I recently broke up with a celebrity. Movie star. Actress. She was absolutely no different from any other woman I picked up. Probably the most high valued woman I've ever tried picking up. I see her blow out guys left and right, all the time. She gets hit on consistently. And yet - absolutely no difference.

However, I'd like to hear your insight on why you think the things you said above? What is the reasoning behind it?
by celebrities i mean more of high listed celebrities or A list celebrities like Britney Spears Kim Kardasian the ones that it is hard to even get into contact or be in a position to game them.
Quote:
Most celebrities have a bigger Ego and thus are more insecure, I'd assume someone who understands women would have a much easier time with celebrities then regular girls, the only thing you have to get rid of is her outer first reaction. In order to do that you have to get her attention and react differently than most guys, this is no different then any other girl.
this outer first reaction, being in the position to game them at all is what makes it difficult. an A list celebrity will most likely not just talk to anyone. if you are able to get locked into the set with a celeb one of the most difficult parts is now over and then yes it would be almost like gaming a reg hot girl.

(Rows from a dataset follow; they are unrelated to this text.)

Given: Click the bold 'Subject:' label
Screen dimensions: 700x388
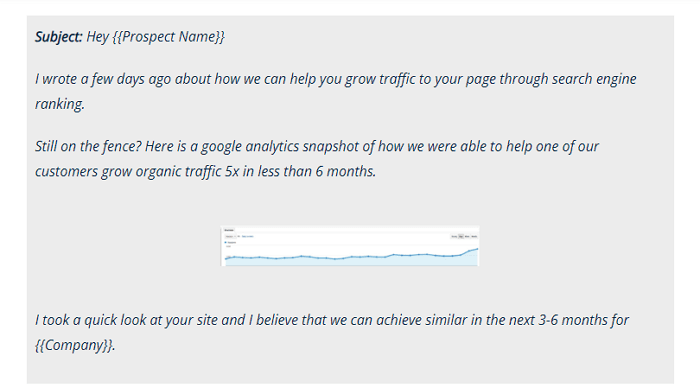Looking at the screenshot, I should (59, 37).
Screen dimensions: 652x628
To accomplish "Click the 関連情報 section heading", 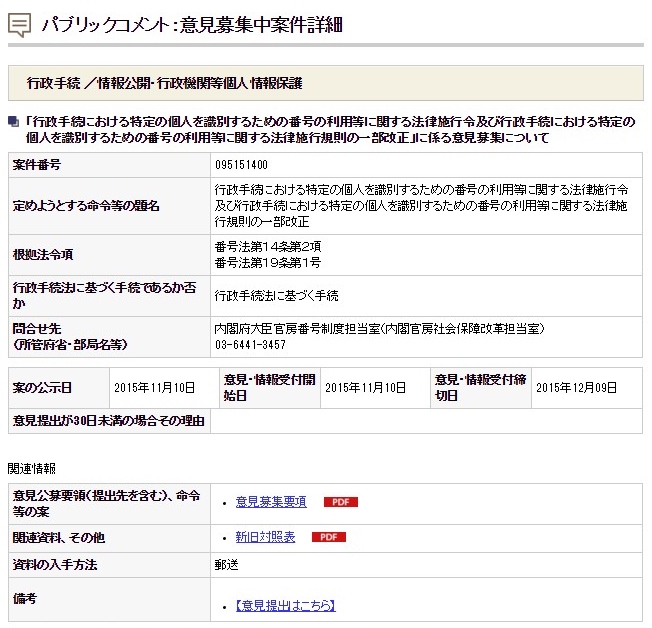I will (32, 468).
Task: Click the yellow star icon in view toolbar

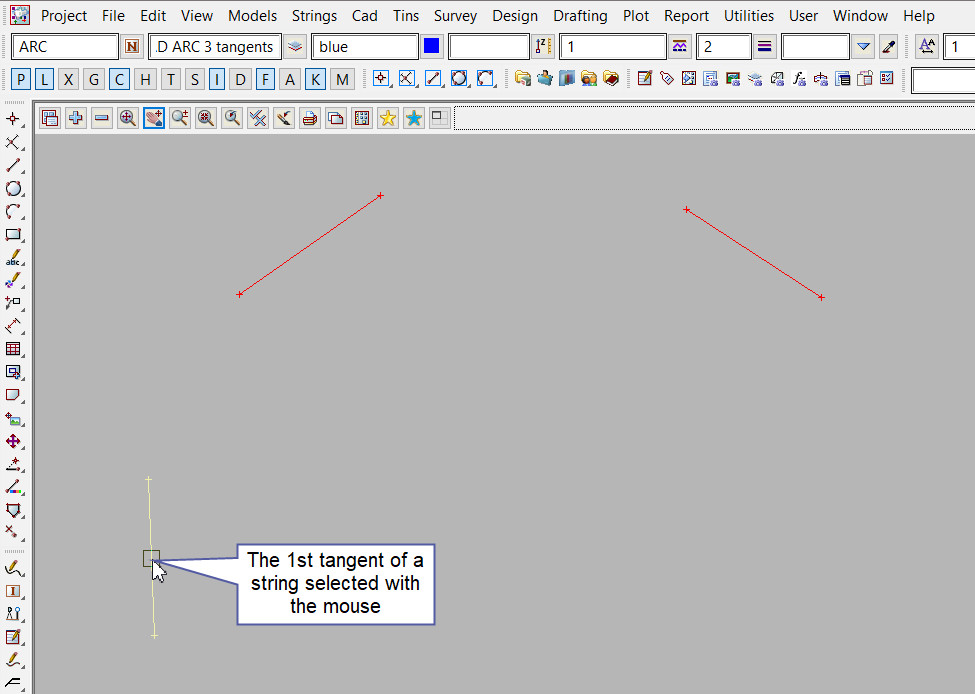Action: [x=387, y=118]
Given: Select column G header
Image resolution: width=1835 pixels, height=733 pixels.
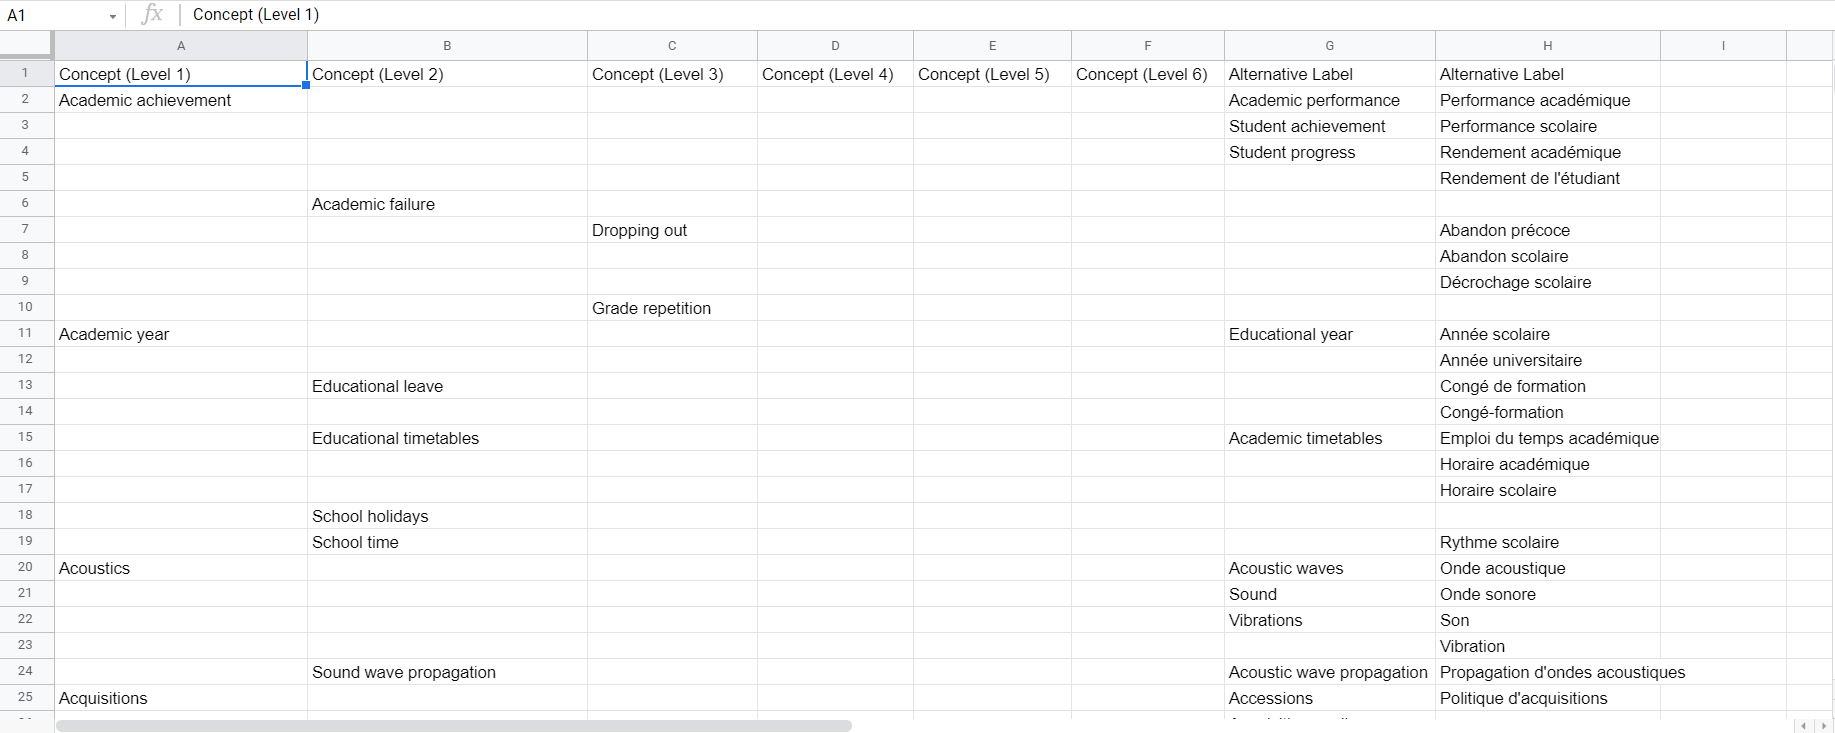Looking at the screenshot, I should 1329,46.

panda based off of your views on pick up i would assume that initial interaction was most likely a very genuine pick up and since it led to a relationship i would say you guys probably had preexisting potential for a strong connection. but sometimes those connections need to be artificially replicated in order to close because sometimes we are not psychologically similar or can genuinely connect with every girl during a pick up.

a woman's personality, outlook on life and relationships and sexual outlook can be influenced by they're looks. i.e:
lower number rate = probable lower self esteem
woman with lower self esteem = different personality traits, different actions, and higher sexual promiscuity.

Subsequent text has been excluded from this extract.